Manzhouli
"There is a matryoshka doll here the size of a four-storey building. It is the most honest thing in town."
I had been told about the giant matryoshka dolls, but being told about them is categorically different from standing in front of them. Manzhouli’s Nesting Doll Square sits in the center of the main pedestrian street, a row of painted wooden dolls scaled up to architectural proportions — the largest one rises to perhaps four storeys, bright red and gold and cream, surrounded by smaller versions of itself in descending order like a Russian fairy tale that got loose from its book. The rest of the street carries the same logic: Cyrillic script on shopfronts, onion-domed buildings housing Chinese pharmacies, a restaurant where the menu is in three languages and the borscht contains lamb because this is still Inner Mongolia. I ate the borscht. It was excellent.
Manzhouli sits at the junction of China, Russia, and Mongolia — the actual borders of all three countries meet within a few kilometers — and the town has absorbed a century of that geographic peculiarity into something that looks like normal life to the people who live it. The Russian presence dates to the railroad: the Trans-Siberian line used to pass through here before it was rerouted, and the Russians who stayed became a small permanent community whose descendants still run bakeries selling black bread and pierogi alongside the ubiquitous milk tea shops.

The International Trading Zone near the Russian gate is where the commercial logic of the border becomes visible. Chinese traders haul goods across in volumes that make the crossing feel like a supply chain with a flag in the middle: electronics going north, timber and dairy products going south, an endless flow of trucks queued at the customs checkpoint. Walking along the border fence at the north edge of town, you can see the Russian settlement of Zabaikalsk across a flat field, its water tower and low buildings catching the same flat light, and the proximity makes the geopolitical abstraction of a border feel suddenly literal, suddenly absurd.
The lakes outside town are where Manzhouli shows a different face. Hulun Lake — one of the largest freshwater lakes in China — lies twenty kilometers east, and on calm mornings the reeds along its shore hold cranes and bitterns in numbers that serious birdwatchers have been coming for since the 1980s. In the evening the light off the water is extraordinary, amber and flat, and the lakeside restaurants serve freshwater fish in ways that owe nothing to either Chinese or Russian tradition but something to both simultaneously.

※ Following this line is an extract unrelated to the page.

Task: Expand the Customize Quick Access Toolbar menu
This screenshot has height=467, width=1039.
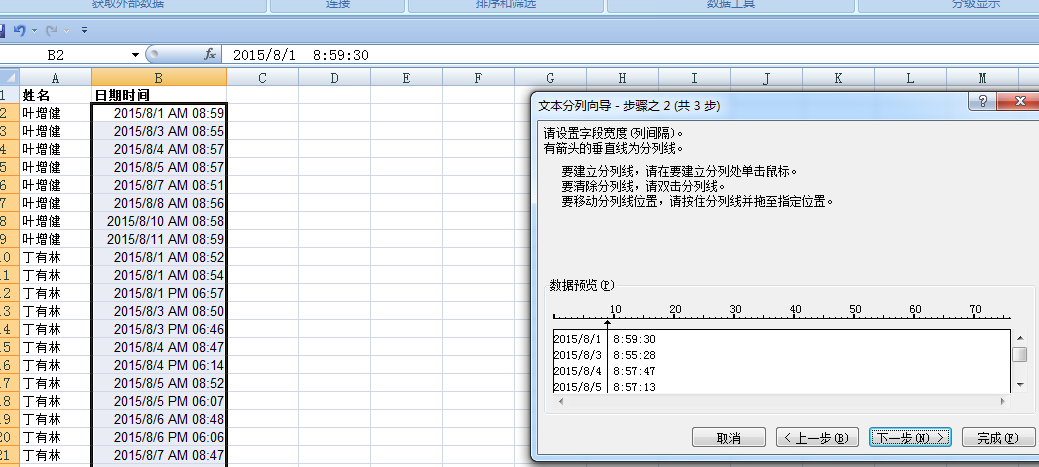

There is a quality to Manzhouli that I have not found elsewhere in Inner Mongolia, a kind of cheerful commercial absurdity combined with genuine cultural overlay. It is not performing its hybridity for tourists. The Russian bakeries exist because people buy black bread. The oversized dolls exist because someone in the 1990s made a decision that turned out to be prescient. It is a town that stumbled into its identity and found it fit.

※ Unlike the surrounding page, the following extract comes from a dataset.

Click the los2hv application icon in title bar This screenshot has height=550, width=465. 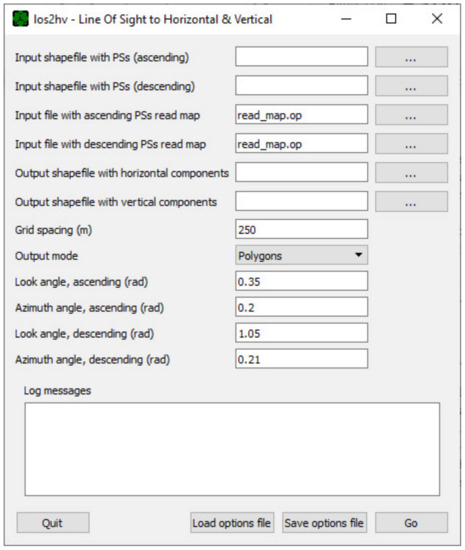[20, 19]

When to go: July and August are peak season, warm enough for the lakeside and busy with cross-border commerce and domestic Chinese tourists. September is calmer and the steppe light in the evenings has a quality that rewards slow walking. The Russian border trade slows in winter but Manzhouli in December has a particular charm — snow on the onion domes, the bakeries doing serious business with their hot pies, the border fence white and quiet.